Massachusetts court denies same-sex couples retroactive benefits News
Massachusetts court denies same-sex couples retroactive benefits

[JURIST] The Massachusetts Supreme Judicial Court [official website] ruled Thursday in Charron v. Amaral [opinion text] that couples married after the court's decision legalizing same-sex marriage cannot make claims for benefits they would have received had they been allowed to marry sooner. The plaintiff in the case, Michelle Charron, brought a medical malpractice suit against a group of doctors for misdiagnosis of breast cancer in 2003. When Charron died in 2006, her spouse Cynthia Kalish attempted to advance the lawsuit as a tort action for loss of consortium. The couple were married less than a year after Charron's diagnosis following the court's 2004 decision in Goodridge v. Department of Public Health [text; JURIST report]. The court rejected Kalish's argument that she was entitled to relief because the couple would have married sooner had such marriage been legal, explaining that Goodridge was not to be applied retroactively. The court also stressed that allowing recovery in the case would open the door to increased litigation:

We also reject Kalish's argument that we should allow her to recover for the loss of consortium because she meets all other criteria for recovery and would have been married but for the legal prohibition. Goodridge granted same-sex couples the right to choose to be married after a specific date; the court never stated that people in same-sex, committed relationships (including the Goodridge plaintiffs, who had applied for, and were denied, marriage licenses) would be considered married before they obtained a marriage license. … Instead, as discussed, one of the grounds on which the Goodridge court based its decision regarding the constitutionality of the marriage licensing statute was that so many benefits flowed only from being married. … [t]o allow Kalish to recover for a loss of consortium if she can prove she would have been married but for the ban on same-sex marriage could open numbers of cases in all areas of law to the same argument.

AP has more. The Boston Herald has local coverage.

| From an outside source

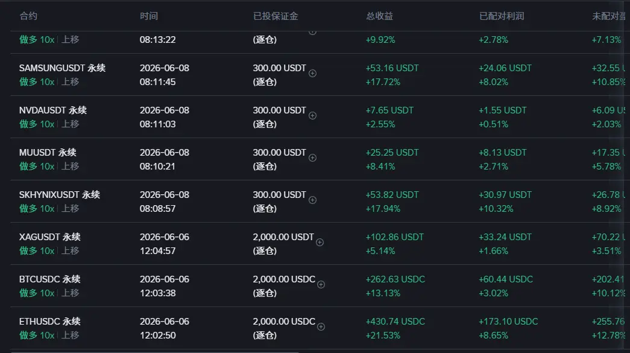The image size is (630, 353).
Task: Add margin to the XAGUSDT position
Action: pyautogui.click(x=320, y=242)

In 2003, Massachusetts became the first state to legalize same-sex marriage [Boston Globe timeline] with the state high court's decision in Goodridge. More than 8,500 same-sex couples have been married in Massachusetts since May 2004. In June 2007, Massachusetts lawmakers voted against [JURIST report] allowing a statewide vote on a proposed constitutional amendment [text] defining marriage as a union between a man and a woman.